Heather Horn Sep 2, 2010
Charles Darwin and Mars? Where's the connection? The BBC's Howard Falcon-Lang, talking to ecologist Dave Wilkinson, says it lies in a little-known experiment on an island in the South Atlantic. Darwin apparently came across Ascension Island, a desolate mound of volcanic ash, in 1836. He thought it would be a great site on which to create a "Little England"--an entirely artificial ecosystem. Coincidentally, the Royal Navy also used the island as a "strategic base," but had difficulty procuring fresh water. Thus began, in 1847, a joint enterprise of Darwin's botanist friend Joseph Hooker, the navy, and the Royal Botanic Gardens at Kew:

The idea was breathtakingly simple. Trees would capture more rain, reduce evaporation and create rich, loamy soils. The "cinder" would become a garden.

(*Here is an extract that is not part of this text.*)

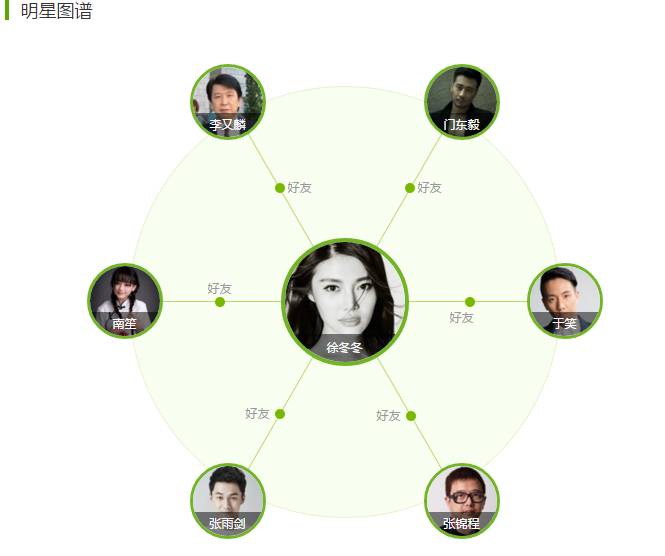Click green dot on 于笑 connection line

click(x=469, y=302)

So, beginning in 1850 and continuing year after year, ships started to come. Each deposited a motley assortment of plants from botanical gardens in Europe, South Africa and Argentina.
The reason modern ecologist Dave Wilkinson finds this "really exciting" is that these 19th-century folks essentially created their own habitable ecosystem:

Wilkinson thinks that the principles that emerge from that experiment could be used to transform future colonies on Mars. ... "It's a terrible waste that no-one is studying it," remarked Wilkinson at the end of the interview.